The acting is mostly pose-and-scowl, but Statham carries the picture. He’s also the most talented actor in the cast to get any screen time of note. He’s dynamic and exciting to watch, even though his fight choreography is miles from his incredibly staged fistfights in the Transporter movies or the kinetic gory free-for-all of Crank. The movie is essentially a buddy movie with Statham and Stallone front and center for most of the action. Stallone, for his part, doesn’t let his painfully obvious plastic surgery distract from his wooden delivery. He’s too tough a guy to let apparent facial paralysis get in the way of his emoting.

Mickey Rourke wanders through the movie for a few scenes, spouting dumb dialogue and one nearly effective monologue. (It’s the one that starts “Remember when we was in Bosnia?”) I really don’t know what he’s doing here, but he certainly adds to the mottled ensemble that’s been assembled, as well as personifying the movie’s lack of knowing how to use the cast well.

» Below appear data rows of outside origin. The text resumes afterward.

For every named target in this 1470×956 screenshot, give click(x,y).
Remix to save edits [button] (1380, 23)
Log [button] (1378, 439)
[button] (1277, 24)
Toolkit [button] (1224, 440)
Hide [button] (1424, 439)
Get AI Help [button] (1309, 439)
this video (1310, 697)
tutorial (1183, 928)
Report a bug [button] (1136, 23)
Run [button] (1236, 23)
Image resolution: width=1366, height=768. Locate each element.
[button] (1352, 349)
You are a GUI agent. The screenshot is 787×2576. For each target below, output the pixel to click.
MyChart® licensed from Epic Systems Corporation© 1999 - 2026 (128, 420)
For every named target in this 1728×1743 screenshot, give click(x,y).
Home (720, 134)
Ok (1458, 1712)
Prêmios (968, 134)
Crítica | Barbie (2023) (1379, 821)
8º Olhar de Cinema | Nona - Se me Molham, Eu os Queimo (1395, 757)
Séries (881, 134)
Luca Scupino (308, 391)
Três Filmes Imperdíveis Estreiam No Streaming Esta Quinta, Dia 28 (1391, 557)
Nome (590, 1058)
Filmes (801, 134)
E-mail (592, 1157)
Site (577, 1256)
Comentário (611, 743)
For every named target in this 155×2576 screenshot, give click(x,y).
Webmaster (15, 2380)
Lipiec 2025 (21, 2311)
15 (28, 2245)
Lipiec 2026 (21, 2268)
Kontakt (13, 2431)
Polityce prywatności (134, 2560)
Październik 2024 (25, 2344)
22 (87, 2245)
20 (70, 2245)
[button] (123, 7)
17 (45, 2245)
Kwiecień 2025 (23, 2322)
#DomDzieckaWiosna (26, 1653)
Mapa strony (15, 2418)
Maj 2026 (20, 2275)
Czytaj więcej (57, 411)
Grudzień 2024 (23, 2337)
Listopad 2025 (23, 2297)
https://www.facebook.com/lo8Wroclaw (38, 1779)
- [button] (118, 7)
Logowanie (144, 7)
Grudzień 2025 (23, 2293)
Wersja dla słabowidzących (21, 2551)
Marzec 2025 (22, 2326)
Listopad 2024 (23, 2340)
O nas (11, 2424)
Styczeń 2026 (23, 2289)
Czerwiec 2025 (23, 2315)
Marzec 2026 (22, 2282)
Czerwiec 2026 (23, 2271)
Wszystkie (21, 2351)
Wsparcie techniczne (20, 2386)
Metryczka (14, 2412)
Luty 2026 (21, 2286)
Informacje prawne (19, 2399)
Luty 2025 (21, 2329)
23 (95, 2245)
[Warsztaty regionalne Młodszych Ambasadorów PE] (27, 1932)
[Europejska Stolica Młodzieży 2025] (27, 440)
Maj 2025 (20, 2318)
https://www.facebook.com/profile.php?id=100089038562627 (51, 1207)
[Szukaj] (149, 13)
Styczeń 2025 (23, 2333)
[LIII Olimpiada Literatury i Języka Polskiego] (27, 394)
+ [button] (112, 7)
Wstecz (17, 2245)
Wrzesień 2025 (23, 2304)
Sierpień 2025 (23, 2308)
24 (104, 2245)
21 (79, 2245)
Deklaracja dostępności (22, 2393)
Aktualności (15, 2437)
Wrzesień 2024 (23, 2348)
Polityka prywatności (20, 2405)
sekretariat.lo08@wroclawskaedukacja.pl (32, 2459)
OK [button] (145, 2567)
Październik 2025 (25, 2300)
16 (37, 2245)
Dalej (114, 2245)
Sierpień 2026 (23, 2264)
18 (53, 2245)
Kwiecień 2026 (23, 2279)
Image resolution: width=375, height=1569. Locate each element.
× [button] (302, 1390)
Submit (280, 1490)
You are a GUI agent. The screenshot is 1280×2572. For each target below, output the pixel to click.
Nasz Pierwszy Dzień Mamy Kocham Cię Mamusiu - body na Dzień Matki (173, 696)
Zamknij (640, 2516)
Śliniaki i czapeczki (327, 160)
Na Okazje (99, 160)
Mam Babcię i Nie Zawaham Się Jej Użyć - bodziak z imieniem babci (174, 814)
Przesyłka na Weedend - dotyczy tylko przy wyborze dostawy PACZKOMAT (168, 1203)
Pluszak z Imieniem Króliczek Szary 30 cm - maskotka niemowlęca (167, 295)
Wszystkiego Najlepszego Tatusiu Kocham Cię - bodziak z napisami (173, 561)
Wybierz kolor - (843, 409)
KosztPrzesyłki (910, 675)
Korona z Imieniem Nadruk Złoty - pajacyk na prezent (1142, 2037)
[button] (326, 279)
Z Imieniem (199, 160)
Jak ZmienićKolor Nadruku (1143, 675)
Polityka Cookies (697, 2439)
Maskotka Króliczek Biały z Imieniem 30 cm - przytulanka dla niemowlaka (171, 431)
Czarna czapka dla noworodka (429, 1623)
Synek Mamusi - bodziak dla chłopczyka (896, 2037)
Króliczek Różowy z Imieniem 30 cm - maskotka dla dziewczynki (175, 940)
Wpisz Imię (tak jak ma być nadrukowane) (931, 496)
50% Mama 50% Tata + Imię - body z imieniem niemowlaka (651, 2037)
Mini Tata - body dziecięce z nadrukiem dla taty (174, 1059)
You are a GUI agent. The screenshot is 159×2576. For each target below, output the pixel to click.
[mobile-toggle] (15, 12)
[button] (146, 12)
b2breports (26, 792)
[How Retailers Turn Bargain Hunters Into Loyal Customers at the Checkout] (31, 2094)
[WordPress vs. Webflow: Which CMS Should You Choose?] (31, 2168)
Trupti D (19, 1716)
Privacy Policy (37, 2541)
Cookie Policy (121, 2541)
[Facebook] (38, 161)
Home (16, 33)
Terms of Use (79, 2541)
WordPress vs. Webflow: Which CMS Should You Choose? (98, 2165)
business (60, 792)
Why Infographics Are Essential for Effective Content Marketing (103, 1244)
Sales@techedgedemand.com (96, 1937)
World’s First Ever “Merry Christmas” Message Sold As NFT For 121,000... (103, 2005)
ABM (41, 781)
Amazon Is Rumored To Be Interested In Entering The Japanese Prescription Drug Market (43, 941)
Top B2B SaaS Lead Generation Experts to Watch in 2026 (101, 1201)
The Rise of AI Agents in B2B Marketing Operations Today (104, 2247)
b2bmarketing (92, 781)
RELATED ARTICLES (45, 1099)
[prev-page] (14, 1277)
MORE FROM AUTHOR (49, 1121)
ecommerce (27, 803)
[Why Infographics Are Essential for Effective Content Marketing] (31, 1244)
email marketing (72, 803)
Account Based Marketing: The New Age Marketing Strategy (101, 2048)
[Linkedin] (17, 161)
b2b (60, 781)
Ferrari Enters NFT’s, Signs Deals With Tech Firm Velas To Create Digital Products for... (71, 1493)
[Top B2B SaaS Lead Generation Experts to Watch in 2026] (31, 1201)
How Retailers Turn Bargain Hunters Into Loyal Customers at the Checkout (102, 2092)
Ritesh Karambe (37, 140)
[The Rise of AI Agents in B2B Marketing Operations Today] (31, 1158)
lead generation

The action smashes forward in ways increasingly dumb and dull. Terry Crews gets a very loud gun that’s good for a few interesting moments. Jet Li gets an obligatory martial arts fight that’s shot in a way that undermines its visual interest. Eventually, the movie culminates in a non-stop explosion of a climax that gets more and more incomprehensible the longer it runs. The violence, which starts strikingly exaggerated in its gore, becomes routine. The action grows wearing instead of exciting.

Still, The Expendables makes for a diverting couple of hours. It’s uncomplicated and proudly excessively macho. It’s goofy, sloppy, and ridiculous while still becoming a little too self-pleased with its perceived awesomeness.  It has its moments. Not many of them, but enough to make the movie a perfectly adequate watch on, say, a sleepy wintery weekend when it’s the only movie playing on cable that happens to be starting while you’re channel surfing.